REQUIRED WORK: Copy the following lines word for word, and leave out the pictures.

DATA FOR THIS TASK:

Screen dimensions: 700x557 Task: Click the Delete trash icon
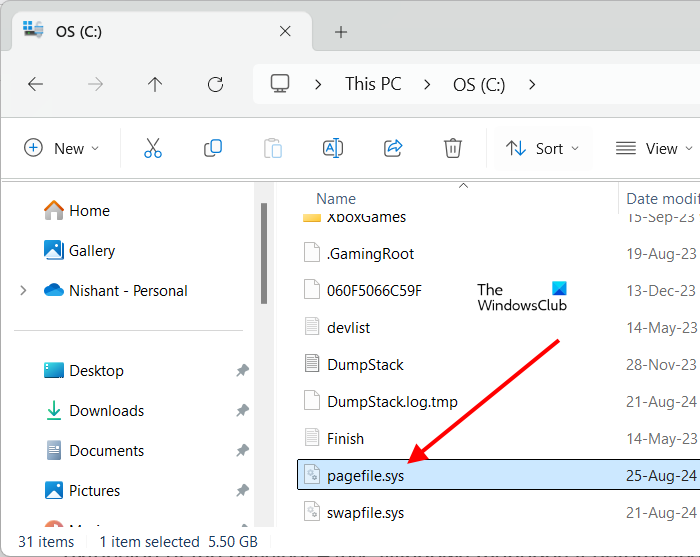tap(453, 148)
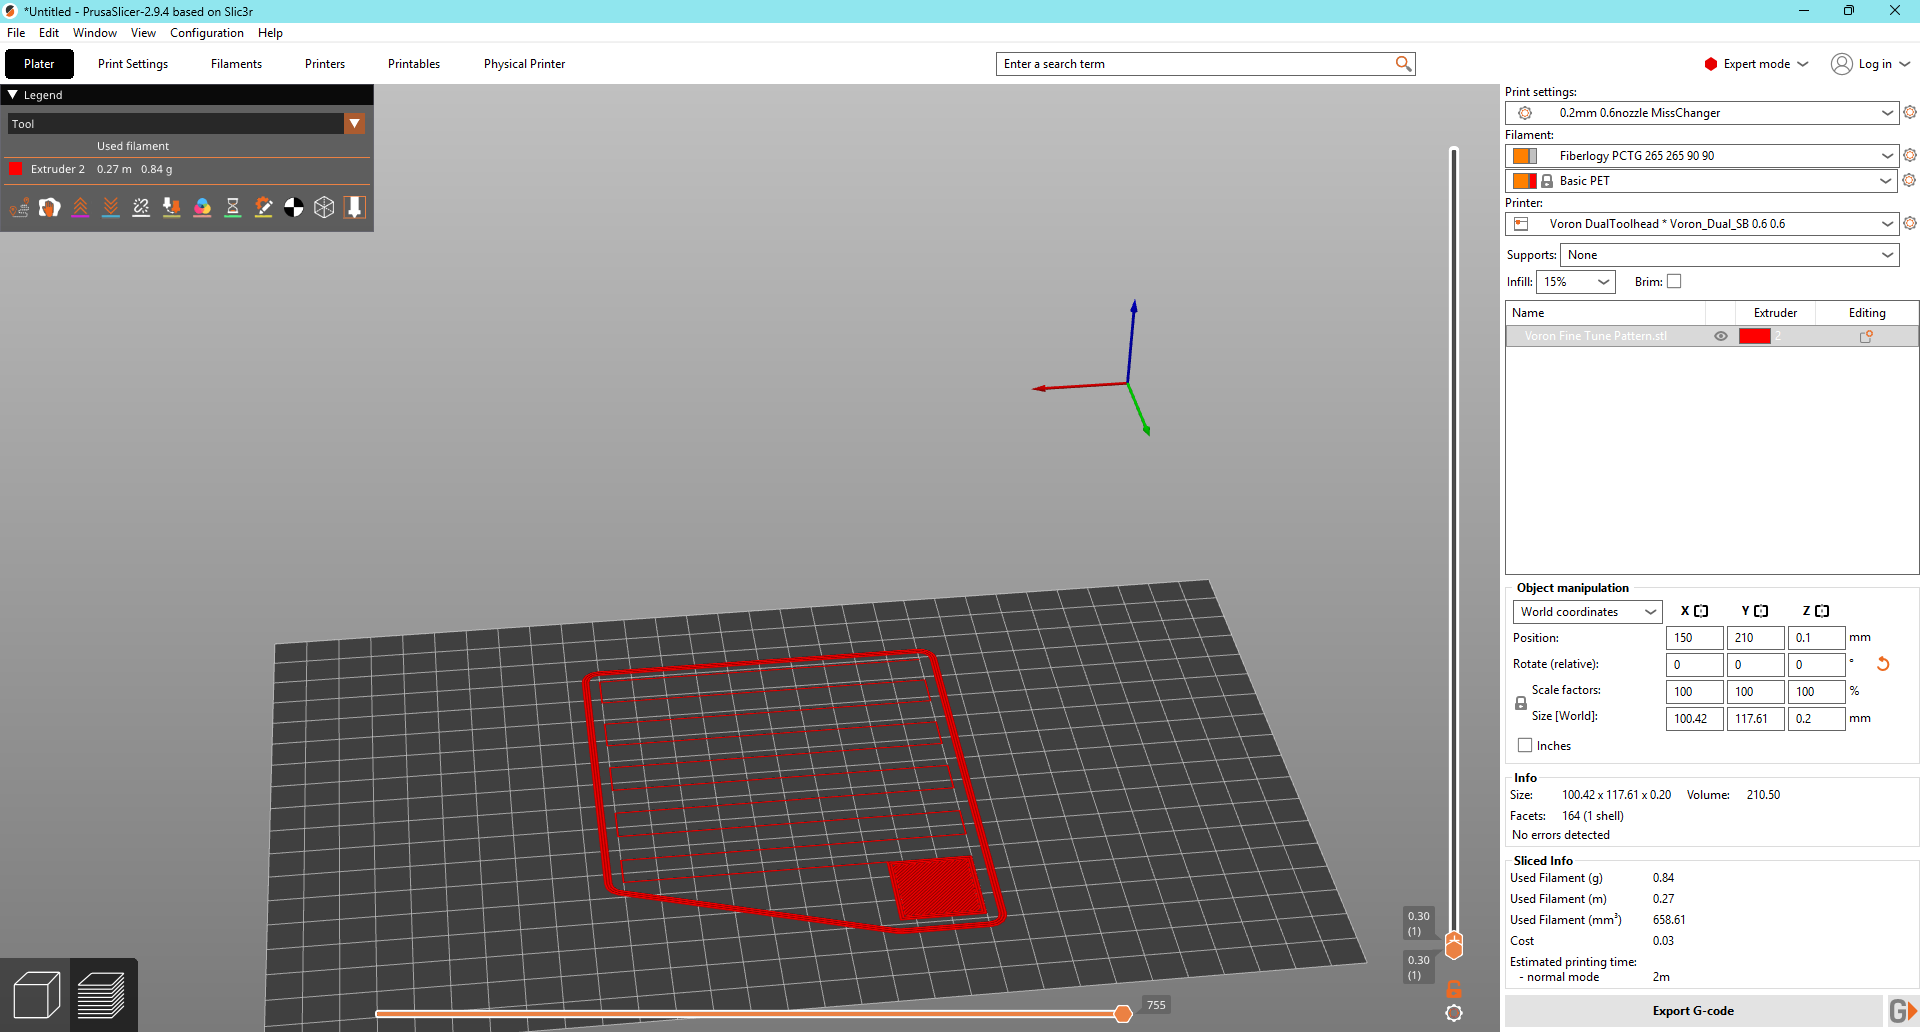Screen dimensions: 1920x1032
Task: Switch to the Print Settings tab
Action: coord(133,64)
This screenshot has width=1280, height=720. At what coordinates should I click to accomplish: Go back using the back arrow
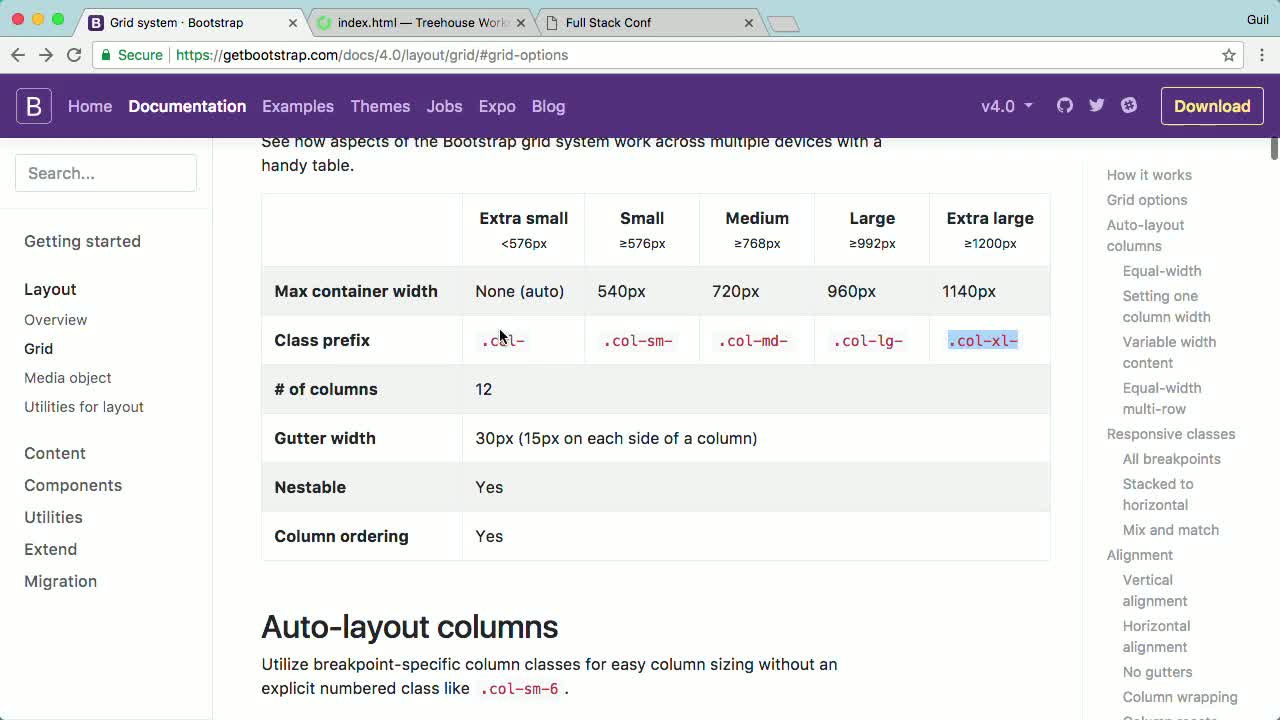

COMPLETE ANSWER:
Screen dimensions: 700x557 Task: Click the Delete trash icon
tap(453, 148)
Screen dimensions: 1920x1032
Task: Switch to the Print Settings tab
Action: coord(133,64)
This screenshot has width=1280, height=720. At what coordinates should I click to accomplish: Go back using the back arrow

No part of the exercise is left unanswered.